02/28/2024
The findings identify potential drug targets for a virus that has no vaccine or cure.
New research published in PNAS uncovered how human cytomegalovirus, or CMV, uses cellular proteins to become dormant in blood cells. This research, conducted in the laboratory of Christine O'Connor, PhD, identifies a potential vulnerability that could be exploited for therapeutic interventions.
CMV is an extremely common virus that infects an estimated 90% of the world's population. The infection is lifelong because, like other herpes viruses, CMV persists indefinitely in our cells as it hides from our immune system. However, immune dysregulation in patients undergoing immunosuppression for organ transplantation, for example, results in CMV reactivating from its dormant (or latent) state. This can cause serious illness in these patients, sometimes leading to mortality.
"Current antivirals for CMV target a stage of the virus lifecycle that follows viral reactivation, when disease is already primed to occur," says Dr. O'Connor, Associate Staff in Infection Biology. "One approach to mitigating viral-associated disease is to prevent viral reactivation from occurring."
Dr. O'Connor received $4.6 million from the National Institutes of Health in 2021 to investigate how the virus becomes latent and later reactivates during times of immune dysregulation. The current study's first author, Ian Groves, PhD, Project Staff, spearheaded the research project to identify which proteins in our own cells are involved in the process.
The team found that the cellular protein called CTCF binds sequences within the virus genome and reshapes the virus's DNA. The CTCF protein helps regulate the genes our cells express under certain conditions, Dr. O'Connor explains. To do this, CTCF molds our DNA to form and maintain specific 3D structures, influencing whether a gene is turned "on" or "off." During the latent stage of CMV infection, CTCF binds the virus DNA and changes its shape, forming a loop. This loop formation sequesters a critical driver of active virus replication. CTCF helps the virus remain dormant, and the immune system can no longer detect the virus.

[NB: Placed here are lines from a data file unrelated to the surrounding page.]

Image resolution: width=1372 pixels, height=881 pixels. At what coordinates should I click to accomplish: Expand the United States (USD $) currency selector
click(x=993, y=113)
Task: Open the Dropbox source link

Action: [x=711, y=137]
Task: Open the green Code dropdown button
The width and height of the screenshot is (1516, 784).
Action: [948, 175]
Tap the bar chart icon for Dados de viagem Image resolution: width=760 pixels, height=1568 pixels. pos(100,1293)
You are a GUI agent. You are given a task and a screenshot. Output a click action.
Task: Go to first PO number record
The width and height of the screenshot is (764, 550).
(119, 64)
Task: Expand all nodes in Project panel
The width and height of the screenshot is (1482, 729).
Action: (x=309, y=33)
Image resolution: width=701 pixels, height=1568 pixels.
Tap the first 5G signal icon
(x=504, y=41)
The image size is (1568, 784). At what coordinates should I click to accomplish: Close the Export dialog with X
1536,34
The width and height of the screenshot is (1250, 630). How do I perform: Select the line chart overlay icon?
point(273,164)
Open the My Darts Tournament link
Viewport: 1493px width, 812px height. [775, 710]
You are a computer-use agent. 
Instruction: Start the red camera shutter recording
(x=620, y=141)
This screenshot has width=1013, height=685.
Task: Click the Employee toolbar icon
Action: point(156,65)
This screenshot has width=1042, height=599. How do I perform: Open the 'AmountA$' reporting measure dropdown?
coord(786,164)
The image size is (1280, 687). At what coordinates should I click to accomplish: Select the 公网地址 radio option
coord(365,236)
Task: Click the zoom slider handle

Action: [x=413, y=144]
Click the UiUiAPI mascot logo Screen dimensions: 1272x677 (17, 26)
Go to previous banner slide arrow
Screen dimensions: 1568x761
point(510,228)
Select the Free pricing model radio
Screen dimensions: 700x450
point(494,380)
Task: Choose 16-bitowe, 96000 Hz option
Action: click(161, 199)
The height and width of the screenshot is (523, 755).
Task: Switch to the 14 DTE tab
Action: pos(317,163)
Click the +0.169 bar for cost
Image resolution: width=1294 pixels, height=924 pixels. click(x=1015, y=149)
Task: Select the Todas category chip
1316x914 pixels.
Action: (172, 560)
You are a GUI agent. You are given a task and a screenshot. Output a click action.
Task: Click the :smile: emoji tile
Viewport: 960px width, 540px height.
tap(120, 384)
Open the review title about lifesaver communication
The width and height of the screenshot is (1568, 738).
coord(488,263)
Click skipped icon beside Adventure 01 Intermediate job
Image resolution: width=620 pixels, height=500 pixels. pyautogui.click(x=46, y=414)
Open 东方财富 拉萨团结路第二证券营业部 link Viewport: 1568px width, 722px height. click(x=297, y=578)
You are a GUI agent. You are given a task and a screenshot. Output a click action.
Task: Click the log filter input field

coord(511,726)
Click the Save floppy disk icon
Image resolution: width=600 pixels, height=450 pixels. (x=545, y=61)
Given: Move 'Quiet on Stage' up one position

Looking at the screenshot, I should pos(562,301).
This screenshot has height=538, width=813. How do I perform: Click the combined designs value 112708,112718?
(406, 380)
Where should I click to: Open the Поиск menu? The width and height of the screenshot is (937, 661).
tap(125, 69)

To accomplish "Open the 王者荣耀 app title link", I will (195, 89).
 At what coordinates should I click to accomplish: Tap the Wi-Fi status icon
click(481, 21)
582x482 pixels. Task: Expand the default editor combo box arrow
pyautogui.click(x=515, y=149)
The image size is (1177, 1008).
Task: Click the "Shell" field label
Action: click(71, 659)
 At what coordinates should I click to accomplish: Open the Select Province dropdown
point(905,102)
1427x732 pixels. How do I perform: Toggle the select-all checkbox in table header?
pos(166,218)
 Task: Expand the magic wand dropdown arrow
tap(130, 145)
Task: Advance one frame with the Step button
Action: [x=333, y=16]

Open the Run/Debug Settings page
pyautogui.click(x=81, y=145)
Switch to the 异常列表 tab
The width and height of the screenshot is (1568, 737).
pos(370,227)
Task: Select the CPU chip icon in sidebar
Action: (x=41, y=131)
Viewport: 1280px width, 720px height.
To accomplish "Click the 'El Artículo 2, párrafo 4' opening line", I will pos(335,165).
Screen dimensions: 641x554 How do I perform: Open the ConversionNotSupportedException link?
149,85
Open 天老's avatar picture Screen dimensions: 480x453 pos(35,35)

Now that the team has proof the virus uses CTCF to help CMV remain dormant, they can justify looking at ways to exploit the process to treat CMV infection. Dr. O'Connor, Dr. Groves, and the rest of the team are now working to understand how CTCF is evicted from the virus DNA, allowing the virus to reactivate.
"Our findings are a step forward in understanding how CMV is able to quiesce in certain blood cells," says Dr. Groves. "This discovery could aid the path forward in developing novel therapeutics, and the possibilities are exciting."